What to do:
In the listing below, a line holding "This screenshot has width=738, height=995." and a line holding "Tap the Apply button" mark the range. Retype both exactly, with all lines between them.

Given information:
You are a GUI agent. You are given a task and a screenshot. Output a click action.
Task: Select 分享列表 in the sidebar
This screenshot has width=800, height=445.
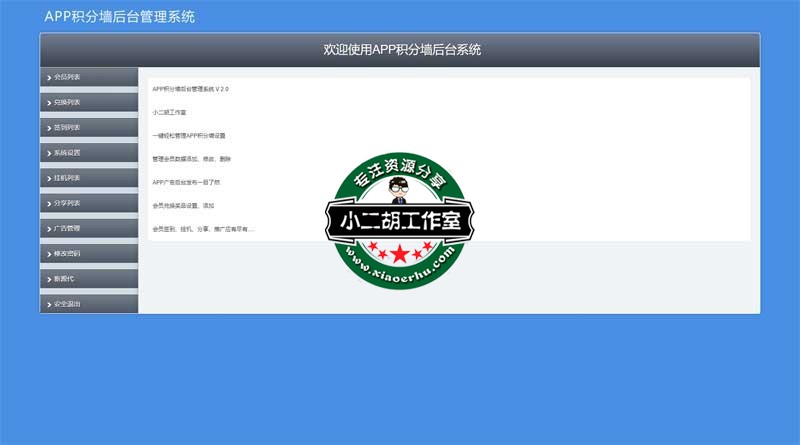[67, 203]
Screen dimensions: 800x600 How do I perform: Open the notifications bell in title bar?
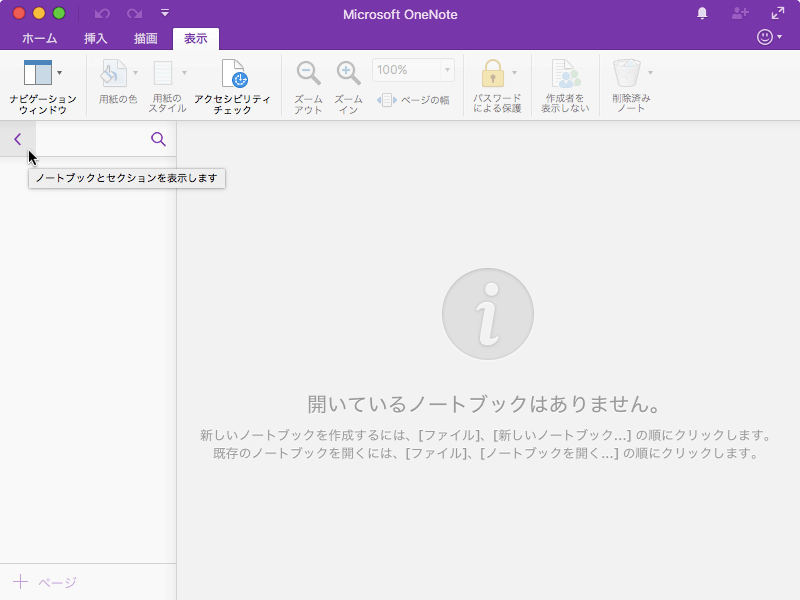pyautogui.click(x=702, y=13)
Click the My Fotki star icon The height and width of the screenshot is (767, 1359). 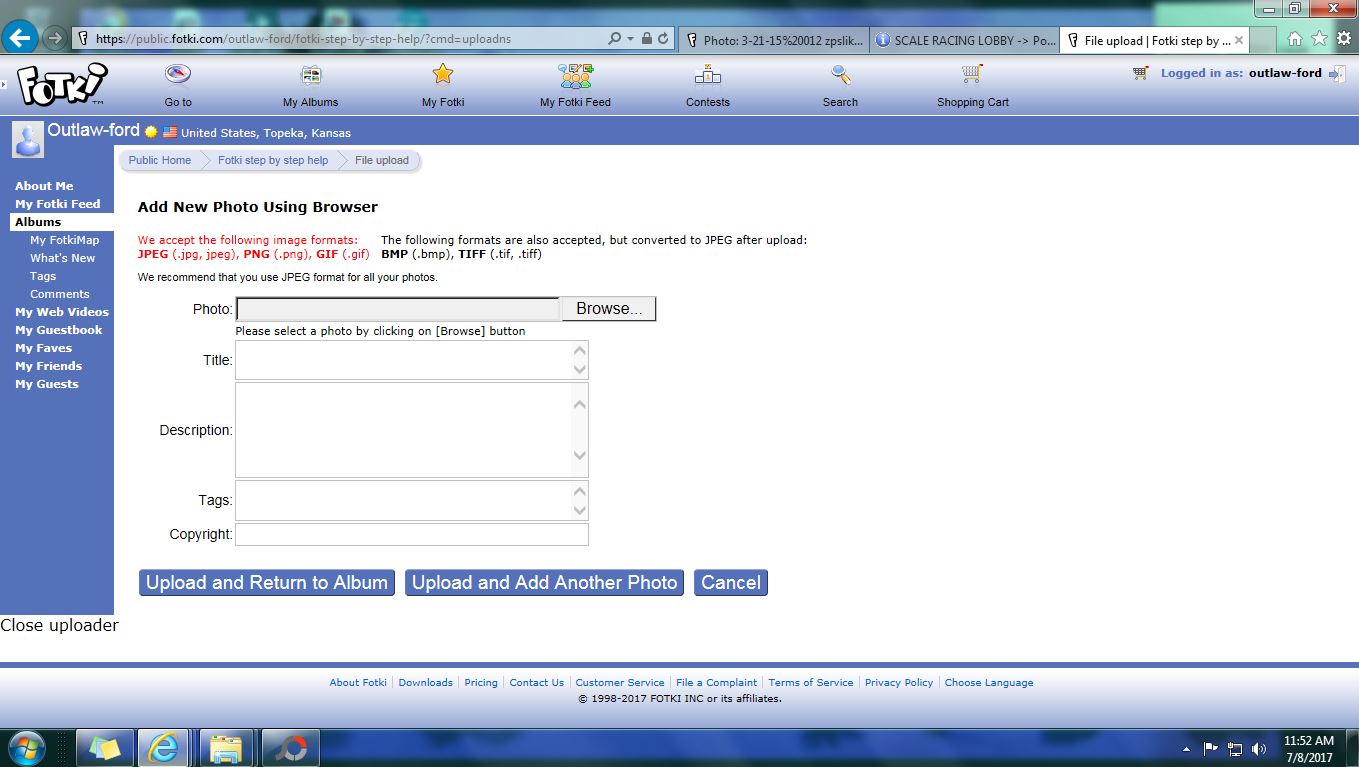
...
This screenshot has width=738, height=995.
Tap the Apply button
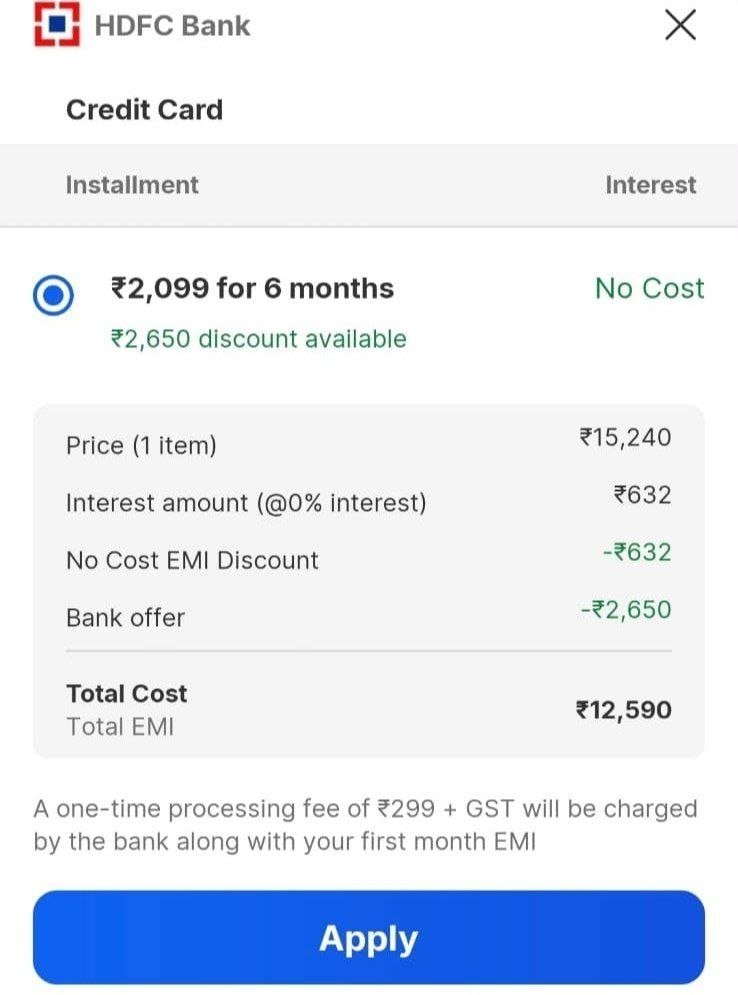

Written answer:
This screenshot has width=738, height=995.
Tap the Apply button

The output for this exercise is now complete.